> [Task brief]
Find the number of lines below in which the word "scrollbar" appears, and write that number only.

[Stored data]

^^^^^^^^

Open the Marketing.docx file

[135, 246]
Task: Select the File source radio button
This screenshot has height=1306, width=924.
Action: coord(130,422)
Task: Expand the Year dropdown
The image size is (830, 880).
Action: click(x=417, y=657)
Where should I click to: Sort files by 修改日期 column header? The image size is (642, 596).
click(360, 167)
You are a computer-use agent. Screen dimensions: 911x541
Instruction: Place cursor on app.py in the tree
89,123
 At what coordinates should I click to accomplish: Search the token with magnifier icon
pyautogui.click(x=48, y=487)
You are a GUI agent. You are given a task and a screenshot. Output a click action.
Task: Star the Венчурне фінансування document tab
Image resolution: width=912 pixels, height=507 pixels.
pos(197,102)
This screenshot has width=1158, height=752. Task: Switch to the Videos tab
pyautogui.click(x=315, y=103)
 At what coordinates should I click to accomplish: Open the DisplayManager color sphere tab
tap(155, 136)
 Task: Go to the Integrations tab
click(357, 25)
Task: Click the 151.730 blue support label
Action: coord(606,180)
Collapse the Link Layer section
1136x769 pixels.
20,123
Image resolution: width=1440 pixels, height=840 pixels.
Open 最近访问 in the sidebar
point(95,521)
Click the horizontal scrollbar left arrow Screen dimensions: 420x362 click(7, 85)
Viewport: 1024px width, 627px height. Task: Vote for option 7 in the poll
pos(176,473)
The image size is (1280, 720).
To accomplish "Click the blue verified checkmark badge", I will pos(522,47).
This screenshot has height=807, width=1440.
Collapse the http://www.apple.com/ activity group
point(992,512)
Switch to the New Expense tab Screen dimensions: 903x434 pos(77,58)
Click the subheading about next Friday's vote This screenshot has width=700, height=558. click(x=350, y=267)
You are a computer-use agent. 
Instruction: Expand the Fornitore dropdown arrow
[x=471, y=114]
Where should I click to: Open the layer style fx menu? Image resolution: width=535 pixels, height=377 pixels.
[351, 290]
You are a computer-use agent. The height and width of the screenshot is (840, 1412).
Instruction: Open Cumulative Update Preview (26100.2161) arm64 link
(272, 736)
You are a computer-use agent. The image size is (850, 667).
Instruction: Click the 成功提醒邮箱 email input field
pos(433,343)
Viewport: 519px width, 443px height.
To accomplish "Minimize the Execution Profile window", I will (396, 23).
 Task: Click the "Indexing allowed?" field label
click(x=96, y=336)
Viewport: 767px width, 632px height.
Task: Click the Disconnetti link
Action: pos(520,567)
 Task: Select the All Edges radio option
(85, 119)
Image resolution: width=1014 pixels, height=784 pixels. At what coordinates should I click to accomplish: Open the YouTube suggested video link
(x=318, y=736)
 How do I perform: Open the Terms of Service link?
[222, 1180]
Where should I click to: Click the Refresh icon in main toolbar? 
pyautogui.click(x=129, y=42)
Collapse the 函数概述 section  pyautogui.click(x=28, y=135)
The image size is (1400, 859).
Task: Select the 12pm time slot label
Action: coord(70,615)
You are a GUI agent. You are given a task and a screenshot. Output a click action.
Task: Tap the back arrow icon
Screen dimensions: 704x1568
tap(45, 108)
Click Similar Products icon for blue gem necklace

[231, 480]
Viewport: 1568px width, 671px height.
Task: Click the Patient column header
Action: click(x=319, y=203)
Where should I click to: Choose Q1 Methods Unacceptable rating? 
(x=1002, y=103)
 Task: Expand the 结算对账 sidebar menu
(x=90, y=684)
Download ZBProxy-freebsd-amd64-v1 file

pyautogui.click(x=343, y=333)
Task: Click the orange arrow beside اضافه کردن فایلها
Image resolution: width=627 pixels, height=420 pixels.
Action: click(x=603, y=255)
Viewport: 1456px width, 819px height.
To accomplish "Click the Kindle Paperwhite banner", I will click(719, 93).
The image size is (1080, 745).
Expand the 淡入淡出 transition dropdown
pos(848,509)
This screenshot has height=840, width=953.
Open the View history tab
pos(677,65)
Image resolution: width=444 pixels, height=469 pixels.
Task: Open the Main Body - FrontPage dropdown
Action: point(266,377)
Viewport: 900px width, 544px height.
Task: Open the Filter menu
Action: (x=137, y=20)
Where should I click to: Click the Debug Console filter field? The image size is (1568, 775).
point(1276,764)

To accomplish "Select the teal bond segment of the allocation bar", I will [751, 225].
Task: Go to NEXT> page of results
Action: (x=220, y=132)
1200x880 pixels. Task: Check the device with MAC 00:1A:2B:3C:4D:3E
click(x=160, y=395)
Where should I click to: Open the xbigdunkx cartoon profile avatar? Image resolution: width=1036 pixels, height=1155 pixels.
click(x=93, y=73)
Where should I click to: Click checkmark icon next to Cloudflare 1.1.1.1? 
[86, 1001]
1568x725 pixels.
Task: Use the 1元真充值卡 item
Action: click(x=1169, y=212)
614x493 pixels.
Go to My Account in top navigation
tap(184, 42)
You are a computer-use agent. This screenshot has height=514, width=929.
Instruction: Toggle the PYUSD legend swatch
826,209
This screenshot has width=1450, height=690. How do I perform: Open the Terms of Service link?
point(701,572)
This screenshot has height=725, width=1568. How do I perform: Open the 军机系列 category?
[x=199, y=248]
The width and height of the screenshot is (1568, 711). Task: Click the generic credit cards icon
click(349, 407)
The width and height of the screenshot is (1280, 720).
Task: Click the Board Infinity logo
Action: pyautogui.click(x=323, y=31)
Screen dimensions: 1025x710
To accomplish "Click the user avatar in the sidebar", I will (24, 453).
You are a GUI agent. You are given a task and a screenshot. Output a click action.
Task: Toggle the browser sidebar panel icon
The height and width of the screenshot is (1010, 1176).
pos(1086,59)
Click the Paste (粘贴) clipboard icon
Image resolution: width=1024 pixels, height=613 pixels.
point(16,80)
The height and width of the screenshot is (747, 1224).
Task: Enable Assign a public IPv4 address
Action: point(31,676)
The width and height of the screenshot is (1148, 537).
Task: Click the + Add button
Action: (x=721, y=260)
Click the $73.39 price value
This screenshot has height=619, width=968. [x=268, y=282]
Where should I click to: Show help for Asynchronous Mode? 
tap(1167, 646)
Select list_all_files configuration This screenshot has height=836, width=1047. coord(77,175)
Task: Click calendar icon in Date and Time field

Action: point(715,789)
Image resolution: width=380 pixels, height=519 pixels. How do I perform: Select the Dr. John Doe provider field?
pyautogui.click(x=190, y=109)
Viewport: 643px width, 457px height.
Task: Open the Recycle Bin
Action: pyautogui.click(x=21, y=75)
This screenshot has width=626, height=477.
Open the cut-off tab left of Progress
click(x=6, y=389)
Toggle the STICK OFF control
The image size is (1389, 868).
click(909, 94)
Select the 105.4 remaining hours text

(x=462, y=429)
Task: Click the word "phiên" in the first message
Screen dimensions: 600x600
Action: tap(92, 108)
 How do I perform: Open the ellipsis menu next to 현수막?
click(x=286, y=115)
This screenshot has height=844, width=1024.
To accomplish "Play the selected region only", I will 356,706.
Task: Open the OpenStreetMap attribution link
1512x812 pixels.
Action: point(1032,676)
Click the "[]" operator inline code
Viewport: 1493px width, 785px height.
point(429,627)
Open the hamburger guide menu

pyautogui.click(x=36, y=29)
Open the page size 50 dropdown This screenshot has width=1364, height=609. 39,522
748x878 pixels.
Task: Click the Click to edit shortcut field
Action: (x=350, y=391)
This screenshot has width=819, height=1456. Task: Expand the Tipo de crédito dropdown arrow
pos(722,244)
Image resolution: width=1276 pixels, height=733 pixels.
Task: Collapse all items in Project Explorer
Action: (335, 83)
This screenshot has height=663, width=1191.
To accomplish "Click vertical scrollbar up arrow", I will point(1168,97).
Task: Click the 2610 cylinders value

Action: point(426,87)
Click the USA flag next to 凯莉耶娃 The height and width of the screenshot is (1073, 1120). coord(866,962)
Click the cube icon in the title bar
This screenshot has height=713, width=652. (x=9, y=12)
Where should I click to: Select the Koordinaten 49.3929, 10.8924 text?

^^^^^^^^

> [Task answer]
2